“The street closing of vehicular traffic has been the nail in my coffin. The Council had good intentions, but the closing of the street to vehicular traffic was ill conceived and poorly executed. It’s transformed a vibrant street for retail into a glorified dog walk,” said Rob Sevigny, owner of The Paper Patch, 21 Exchange Street, earlier today of his decision to close the 51 year old business – probably the oldest business in the Old Port of Portland.
Sevigny, the fourth owner of the iconic business, said he does not have a definitive closing date, but he is aiming for the end of September.
In the meantime, he is clearing out his inventory with an immediate sale of his current stock. All seasonal items and paper napkins are 40% off. Bags, ribbons and wrapping paper are 25% off the regular price. “Business closing” signs will be in the windows tomorrow, Friday, July 17, 2020.
Twenty-one Exchange Street is the third location for this card and stationery business. The first location was at 13 Exchange Street; the second location was at 17 Exchange Street and this business has been at 21 Exchange Street for the past eight years.

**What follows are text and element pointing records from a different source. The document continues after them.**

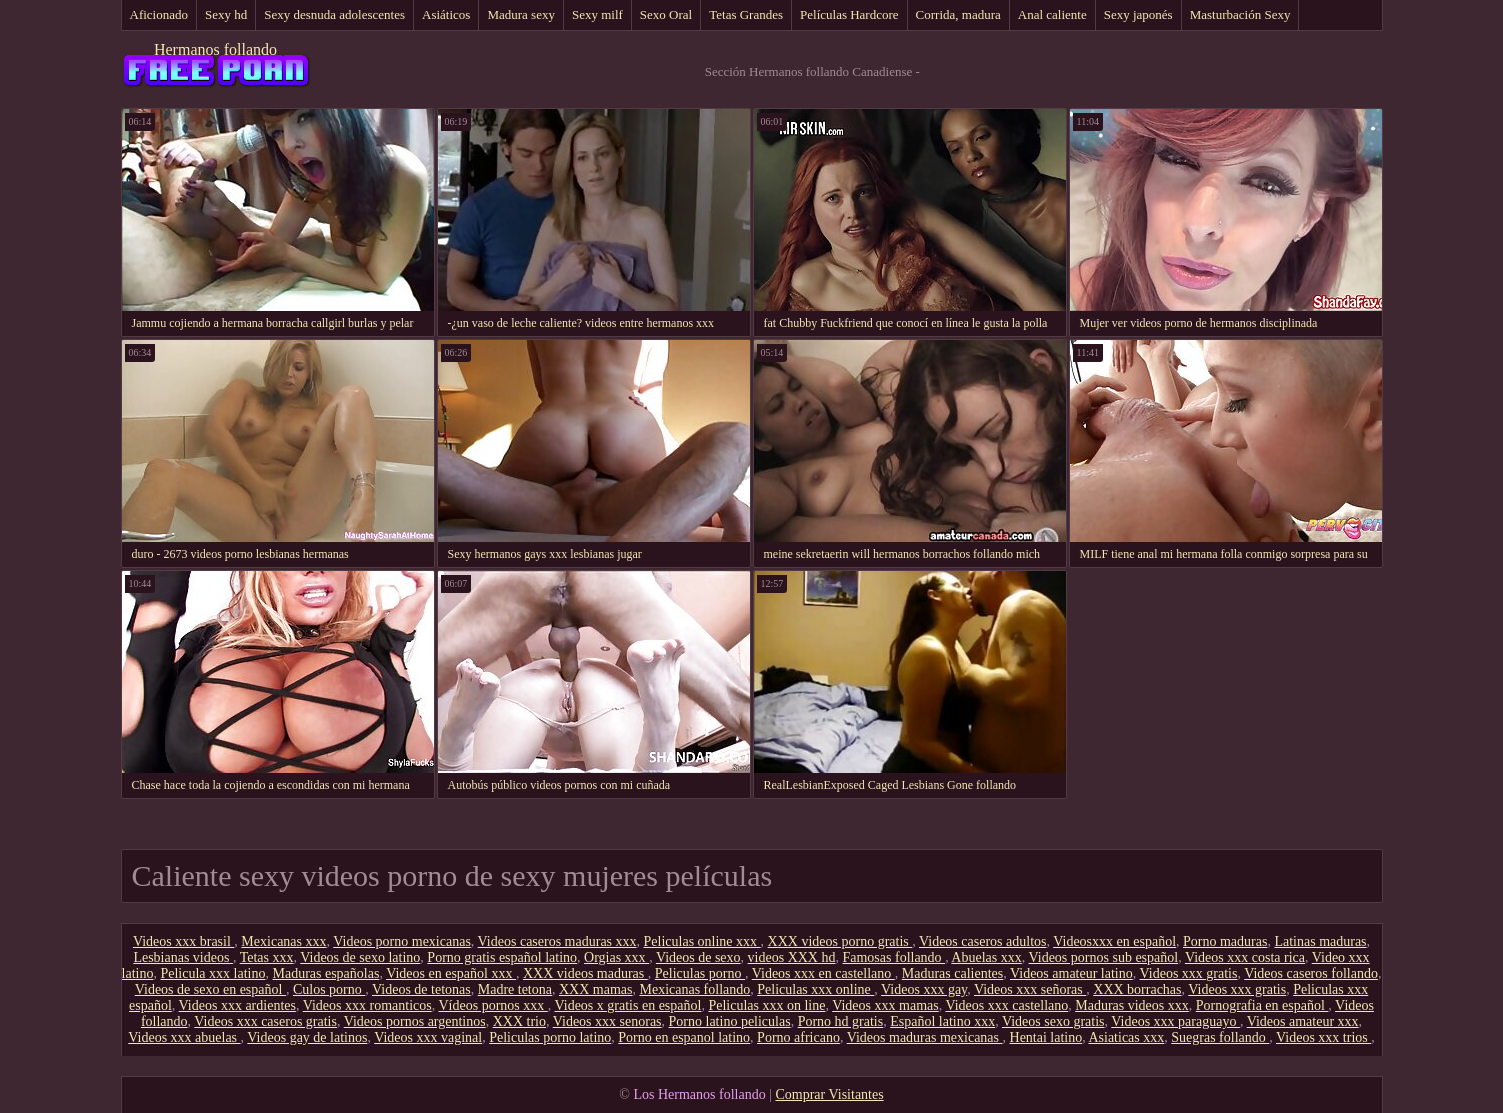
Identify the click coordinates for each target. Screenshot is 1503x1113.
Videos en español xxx (451, 973)
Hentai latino (1046, 1037)
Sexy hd (226, 14)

Sevigny left the 17 Exchange Street address because of a series of never ending leaks coming from the apartments above. “Water leaks are hard on paper products,” said Sevigny grinning. His landlord was Joe Soley. He has nothing but high praise for his current landlord with whom he still has a significant lease.
I’m devastated of course by this decision because I’ve been here for 20 years,” he said. “But I’m fortunate that I’m old because I can get social security. But I’ve never experienced anything like this in terms of sales. There is no foot traffic here.”
Sevigny said he plans on focusing on the wholesale distribution of note cards under the name: Lighthouse Letterpress. The company already has accounts on Cape Cod and in the Boston area. The company has over 100 designs for the product line – known for its simplicity of design and elegance. Part of the success of The Paper Patch to date has been that he sold cards and other products from small and independent companies. “I sold no mass marketing paper products that will be found in grocery and drug stores.”
Dean Cole, owner of D. Cole Jewelers for over forty years, said today: “We are old timers here. It is so sad to see a long-time business closing. We are doing the best we can. It’s a trickle down economy. If restaurants do well, it helps everyone.”